Logistic Regression

Math behind the Algorithm

Logistic Regression is used to predict the probability that a instance belongs to certain class. It is a binary classifier (two classes) although it can be modified using the softmax function to classify any number of classes.

Just like Linear Regression it uses the sum of weighted features plus a bias in order to come up with its probabilities. The difference from linear regression is that the sigmoid function is used to produce a probability value between 0 and 1. Below is the Logistic Regression equation:

$$ \hat{p} = h_{\mathbf{\theta}}(\mathbf{x}) = \sigma(\mathbf{\theta}^T \cdot \mathbf{x}) $$


$ \sigma $ is called the logistic and is a sigmoid function that produces a number between 0 and 1.

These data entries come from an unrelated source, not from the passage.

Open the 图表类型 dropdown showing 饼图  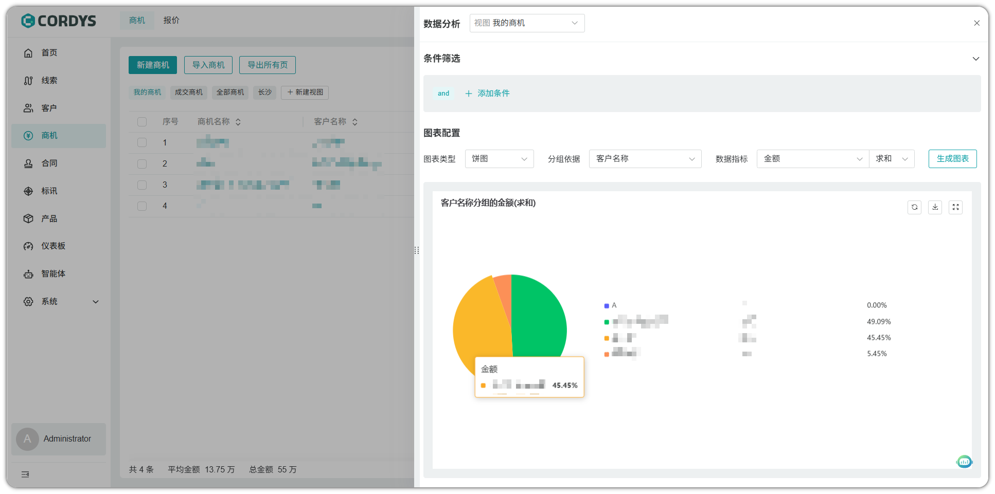499,159
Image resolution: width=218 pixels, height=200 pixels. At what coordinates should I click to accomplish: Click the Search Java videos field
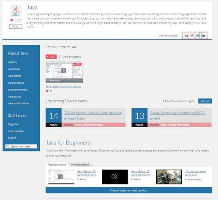coord(21,146)
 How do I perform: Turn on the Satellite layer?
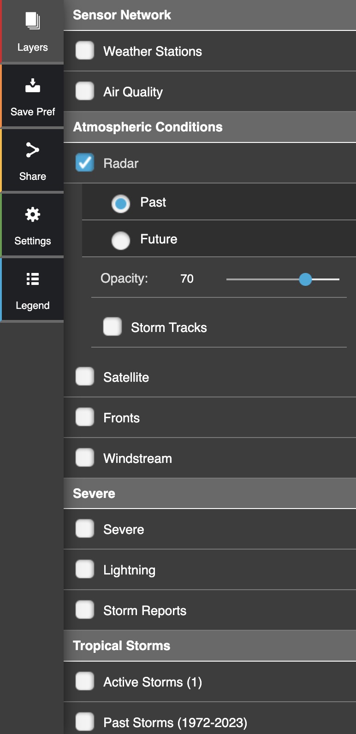point(85,376)
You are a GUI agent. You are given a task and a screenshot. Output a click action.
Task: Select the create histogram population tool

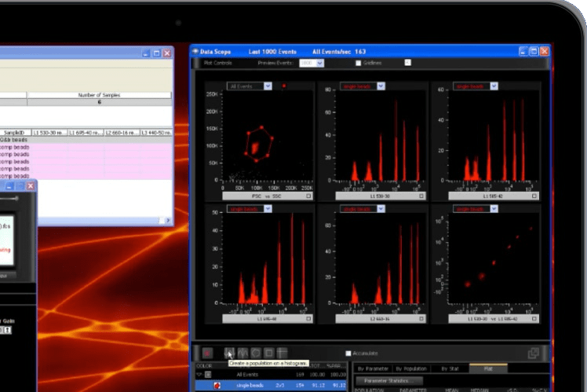(x=229, y=354)
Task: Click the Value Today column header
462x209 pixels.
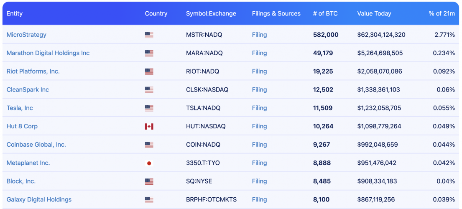Action: click(x=374, y=13)
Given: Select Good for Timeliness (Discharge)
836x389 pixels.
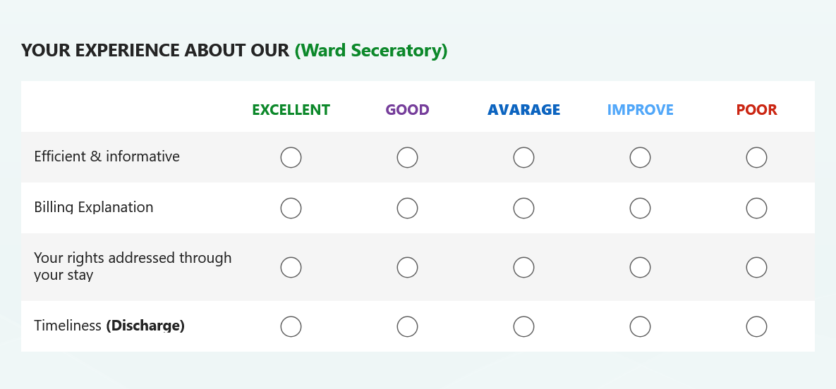Looking at the screenshot, I should (x=407, y=327).
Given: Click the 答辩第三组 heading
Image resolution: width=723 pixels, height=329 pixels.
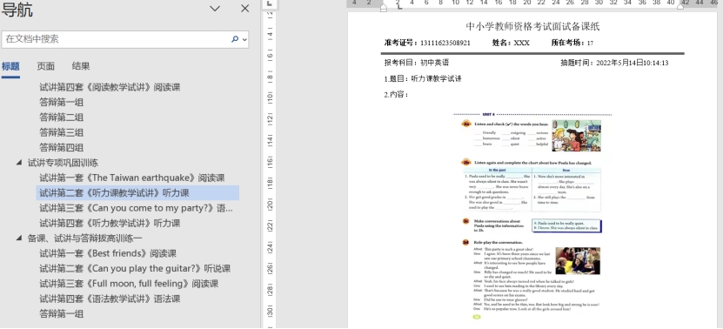Looking at the screenshot, I should pyautogui.click(x=61, y=132).
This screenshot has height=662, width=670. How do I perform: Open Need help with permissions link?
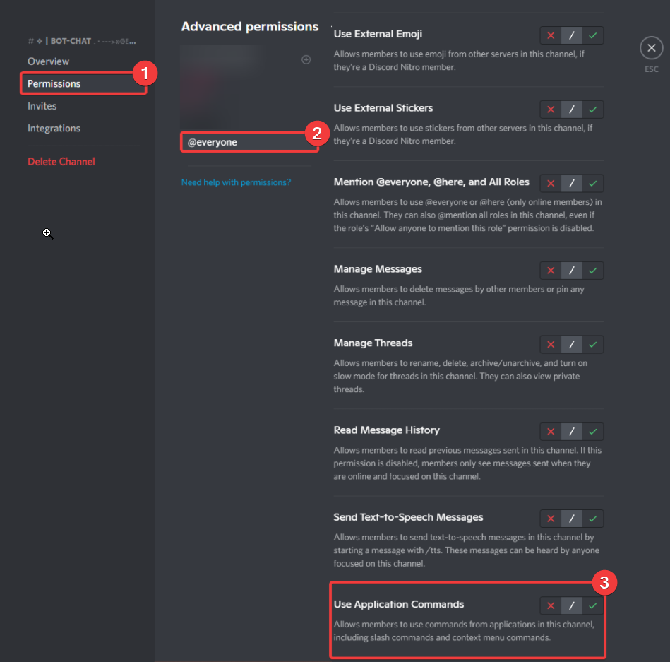tap(236, 182)
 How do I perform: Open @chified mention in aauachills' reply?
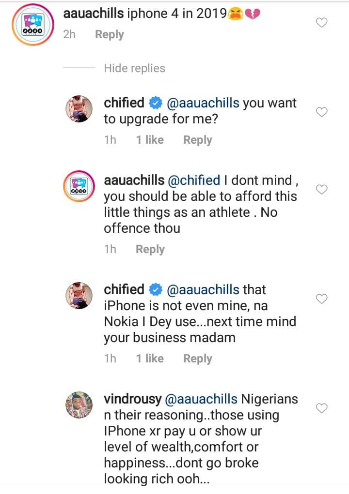194,180
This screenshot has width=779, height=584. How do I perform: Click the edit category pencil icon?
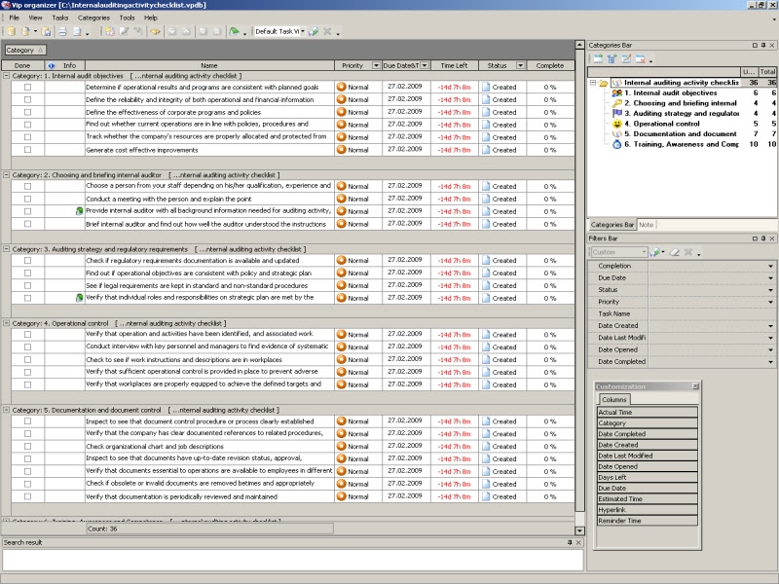pyautogui.click(x=626, y=59)
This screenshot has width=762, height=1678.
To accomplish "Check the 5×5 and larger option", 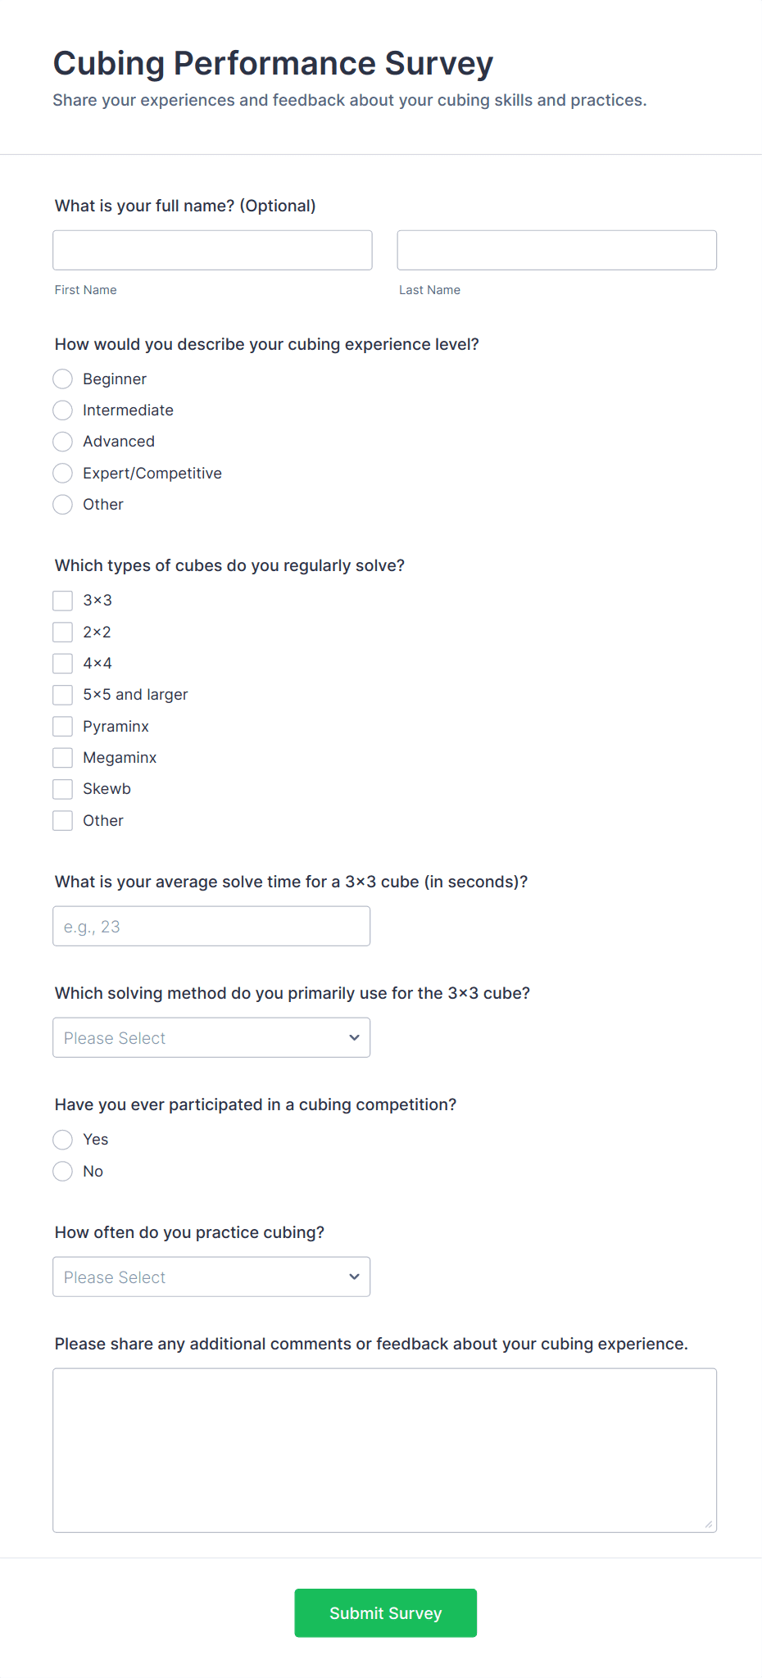I will [x=63, y=695].
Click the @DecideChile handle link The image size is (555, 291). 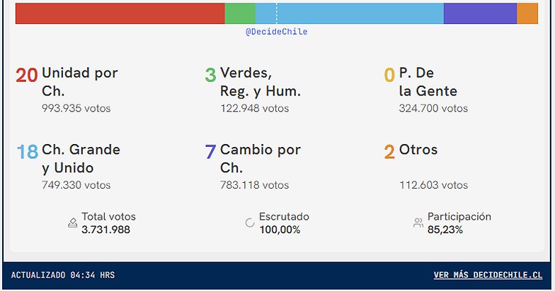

Logistic Function : $ \sigma(t) = \dfrac{1}{1 + \exp(-t)} $


sigmoid:wikipedia

The prediction is then made based on $\hat{p}$. If it is > 0.5 then the 0 class is predicted otherwise the class is 1 (also called the positive class). You can see that when the sigmoid value is greater than 0.5 it is a positive value and when it is less than 0.5 it has a negative value. That is why class 1 is called the positive class.

Cost Function

The cost function used for logistic regression is called the log loss function. The goal is to have a high $ \hat{p} $ value for when y = 1 (positive class) and a low $ \hat{p} $ value when y = 0. Looking at each case (y=1 and y=0) we can see the intuitive nature of the logs and how this cost function can achieve this goal.

log-loss:cognitree.com

For the positive case (y=1) the second part of the log loss equation equation is canceled out leaving $ -log\left(\hat{p}^{(i)}\right) $. If the $ \hat{p} $ is close to 0 (which leads to a wrong guess) the log value will be very high leading to large cost value and bigger penalty. On other hand if the $ \hat{p} $ is closer to 1 then the log value approaches zero leading to a smaller cost. The same thing happens for the negative case (y=0). The equation ends up being $ - log\left(1 - \hat{p}^{(i)}\right) $. When y is close to 1 (wrong guess) the log value is large and therefore the cost value is large and then y is closer to zero the cost is reduced.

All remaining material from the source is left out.